Try it — Copy every line from the material below that holds "Close".

Records —
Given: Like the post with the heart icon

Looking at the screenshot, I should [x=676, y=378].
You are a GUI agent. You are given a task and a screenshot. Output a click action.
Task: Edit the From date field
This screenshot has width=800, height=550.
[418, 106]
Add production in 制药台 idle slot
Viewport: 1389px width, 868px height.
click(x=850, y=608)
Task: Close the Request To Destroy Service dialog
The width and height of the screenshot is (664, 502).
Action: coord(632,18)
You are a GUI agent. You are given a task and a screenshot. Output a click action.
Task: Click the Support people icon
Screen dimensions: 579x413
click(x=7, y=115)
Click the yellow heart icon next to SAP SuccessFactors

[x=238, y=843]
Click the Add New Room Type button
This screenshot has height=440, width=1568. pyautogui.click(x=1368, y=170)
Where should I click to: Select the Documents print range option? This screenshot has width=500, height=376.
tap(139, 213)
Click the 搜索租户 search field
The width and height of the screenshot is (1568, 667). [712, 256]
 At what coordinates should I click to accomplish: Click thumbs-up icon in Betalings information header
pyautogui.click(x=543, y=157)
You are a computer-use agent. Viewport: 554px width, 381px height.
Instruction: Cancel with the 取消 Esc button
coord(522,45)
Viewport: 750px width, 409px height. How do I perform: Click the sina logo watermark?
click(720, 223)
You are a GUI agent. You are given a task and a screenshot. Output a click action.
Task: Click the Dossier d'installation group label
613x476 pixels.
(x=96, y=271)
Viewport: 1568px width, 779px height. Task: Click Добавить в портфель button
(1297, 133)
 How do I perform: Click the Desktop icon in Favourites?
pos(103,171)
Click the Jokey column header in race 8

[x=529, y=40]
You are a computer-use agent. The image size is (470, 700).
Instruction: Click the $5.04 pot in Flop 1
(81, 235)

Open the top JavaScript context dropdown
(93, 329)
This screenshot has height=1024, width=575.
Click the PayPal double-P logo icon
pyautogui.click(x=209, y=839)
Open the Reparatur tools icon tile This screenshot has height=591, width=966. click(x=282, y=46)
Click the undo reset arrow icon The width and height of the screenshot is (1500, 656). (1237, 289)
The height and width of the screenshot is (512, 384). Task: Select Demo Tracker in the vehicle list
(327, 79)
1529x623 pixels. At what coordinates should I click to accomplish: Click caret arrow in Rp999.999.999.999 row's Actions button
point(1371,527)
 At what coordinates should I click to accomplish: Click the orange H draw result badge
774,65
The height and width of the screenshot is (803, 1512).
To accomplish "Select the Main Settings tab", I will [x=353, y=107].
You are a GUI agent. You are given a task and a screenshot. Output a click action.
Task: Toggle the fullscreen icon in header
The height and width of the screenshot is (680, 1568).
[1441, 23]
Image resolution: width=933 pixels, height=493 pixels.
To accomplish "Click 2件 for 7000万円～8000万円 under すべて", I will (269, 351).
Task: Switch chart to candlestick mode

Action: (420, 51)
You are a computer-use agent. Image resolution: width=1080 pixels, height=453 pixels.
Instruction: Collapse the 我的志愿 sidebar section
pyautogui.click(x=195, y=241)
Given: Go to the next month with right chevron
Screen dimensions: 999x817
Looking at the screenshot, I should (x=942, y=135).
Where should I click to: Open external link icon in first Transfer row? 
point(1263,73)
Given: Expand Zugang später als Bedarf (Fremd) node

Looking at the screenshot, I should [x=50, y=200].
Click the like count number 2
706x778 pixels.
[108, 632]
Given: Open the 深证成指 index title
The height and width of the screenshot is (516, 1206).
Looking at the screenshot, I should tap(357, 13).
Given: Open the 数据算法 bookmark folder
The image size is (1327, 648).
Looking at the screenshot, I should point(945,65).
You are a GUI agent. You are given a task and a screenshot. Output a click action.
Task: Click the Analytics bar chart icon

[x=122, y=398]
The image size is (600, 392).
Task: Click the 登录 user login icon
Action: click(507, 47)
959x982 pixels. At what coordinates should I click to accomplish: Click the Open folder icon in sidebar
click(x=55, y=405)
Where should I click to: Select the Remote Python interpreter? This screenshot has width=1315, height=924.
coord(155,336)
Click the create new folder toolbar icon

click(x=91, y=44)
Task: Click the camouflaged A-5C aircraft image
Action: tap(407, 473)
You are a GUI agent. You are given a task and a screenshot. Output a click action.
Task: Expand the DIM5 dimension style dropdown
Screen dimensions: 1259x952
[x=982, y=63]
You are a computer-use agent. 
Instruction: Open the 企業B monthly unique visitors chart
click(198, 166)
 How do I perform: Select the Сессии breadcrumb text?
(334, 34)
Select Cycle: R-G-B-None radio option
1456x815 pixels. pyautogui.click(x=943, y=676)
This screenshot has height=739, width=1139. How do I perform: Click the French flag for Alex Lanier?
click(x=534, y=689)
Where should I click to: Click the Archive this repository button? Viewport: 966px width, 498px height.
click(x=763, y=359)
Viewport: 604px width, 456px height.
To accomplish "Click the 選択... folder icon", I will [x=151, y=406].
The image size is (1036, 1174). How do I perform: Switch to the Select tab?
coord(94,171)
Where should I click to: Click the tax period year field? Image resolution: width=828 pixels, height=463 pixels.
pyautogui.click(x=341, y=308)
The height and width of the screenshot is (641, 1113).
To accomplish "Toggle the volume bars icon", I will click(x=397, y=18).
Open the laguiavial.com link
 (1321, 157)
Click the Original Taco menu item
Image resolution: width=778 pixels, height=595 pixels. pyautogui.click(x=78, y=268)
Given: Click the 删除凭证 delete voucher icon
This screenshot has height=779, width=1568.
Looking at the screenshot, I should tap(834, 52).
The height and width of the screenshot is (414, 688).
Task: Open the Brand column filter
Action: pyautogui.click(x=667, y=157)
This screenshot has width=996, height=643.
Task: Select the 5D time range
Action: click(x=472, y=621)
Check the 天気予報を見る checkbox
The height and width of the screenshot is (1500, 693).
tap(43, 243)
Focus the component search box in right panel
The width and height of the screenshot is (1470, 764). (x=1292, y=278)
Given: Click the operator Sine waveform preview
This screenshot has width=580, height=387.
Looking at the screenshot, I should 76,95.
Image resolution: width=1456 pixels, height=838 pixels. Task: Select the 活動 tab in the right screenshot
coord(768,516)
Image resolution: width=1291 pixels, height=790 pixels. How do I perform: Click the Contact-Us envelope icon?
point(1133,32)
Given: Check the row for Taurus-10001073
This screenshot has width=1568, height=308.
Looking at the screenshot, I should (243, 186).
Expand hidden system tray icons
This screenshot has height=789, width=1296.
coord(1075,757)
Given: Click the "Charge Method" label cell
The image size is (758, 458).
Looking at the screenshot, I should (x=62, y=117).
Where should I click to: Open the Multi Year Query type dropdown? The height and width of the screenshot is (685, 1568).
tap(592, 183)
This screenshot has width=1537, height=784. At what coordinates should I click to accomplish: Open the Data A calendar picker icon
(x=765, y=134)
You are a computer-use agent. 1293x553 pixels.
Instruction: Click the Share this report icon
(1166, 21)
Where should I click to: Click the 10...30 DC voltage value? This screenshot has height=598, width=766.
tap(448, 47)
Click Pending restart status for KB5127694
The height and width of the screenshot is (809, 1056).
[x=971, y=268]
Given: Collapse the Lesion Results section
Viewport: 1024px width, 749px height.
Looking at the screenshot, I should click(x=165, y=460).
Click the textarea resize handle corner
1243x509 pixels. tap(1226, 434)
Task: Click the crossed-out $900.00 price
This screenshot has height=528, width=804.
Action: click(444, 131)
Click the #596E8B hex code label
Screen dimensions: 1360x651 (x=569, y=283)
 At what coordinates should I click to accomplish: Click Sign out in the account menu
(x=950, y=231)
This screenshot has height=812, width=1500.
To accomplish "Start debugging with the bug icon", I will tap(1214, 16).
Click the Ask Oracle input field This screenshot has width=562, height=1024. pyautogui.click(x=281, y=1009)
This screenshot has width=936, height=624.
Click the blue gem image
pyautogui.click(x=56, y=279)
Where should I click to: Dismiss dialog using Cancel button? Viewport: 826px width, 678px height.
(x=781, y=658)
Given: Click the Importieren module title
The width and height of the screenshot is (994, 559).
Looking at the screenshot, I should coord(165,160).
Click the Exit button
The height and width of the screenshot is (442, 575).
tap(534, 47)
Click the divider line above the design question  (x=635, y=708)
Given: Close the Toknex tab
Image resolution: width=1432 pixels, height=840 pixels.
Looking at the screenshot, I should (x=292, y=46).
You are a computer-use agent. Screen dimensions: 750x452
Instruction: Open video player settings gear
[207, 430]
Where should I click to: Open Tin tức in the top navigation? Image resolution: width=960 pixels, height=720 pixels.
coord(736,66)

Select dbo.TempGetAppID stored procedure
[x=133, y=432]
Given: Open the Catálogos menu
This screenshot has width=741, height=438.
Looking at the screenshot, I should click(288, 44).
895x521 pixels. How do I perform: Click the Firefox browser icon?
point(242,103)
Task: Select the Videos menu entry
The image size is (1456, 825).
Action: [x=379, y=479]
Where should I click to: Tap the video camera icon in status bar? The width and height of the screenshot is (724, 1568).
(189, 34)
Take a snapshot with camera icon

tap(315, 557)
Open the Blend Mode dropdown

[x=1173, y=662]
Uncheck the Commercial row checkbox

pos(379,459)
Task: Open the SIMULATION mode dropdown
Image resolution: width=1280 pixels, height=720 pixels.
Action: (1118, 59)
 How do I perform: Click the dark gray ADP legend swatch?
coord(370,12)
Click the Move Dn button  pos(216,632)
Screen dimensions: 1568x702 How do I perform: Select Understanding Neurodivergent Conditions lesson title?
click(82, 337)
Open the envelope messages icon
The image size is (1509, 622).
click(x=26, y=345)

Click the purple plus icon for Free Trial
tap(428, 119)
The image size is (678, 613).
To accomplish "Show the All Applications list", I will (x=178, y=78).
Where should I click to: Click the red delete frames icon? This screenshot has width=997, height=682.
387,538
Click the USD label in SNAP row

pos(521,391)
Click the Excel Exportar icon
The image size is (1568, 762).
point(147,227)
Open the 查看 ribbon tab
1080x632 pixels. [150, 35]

Result of this exercise —
Task: Close the Request To Destroy Service dialog
Given: Close the Toknex tab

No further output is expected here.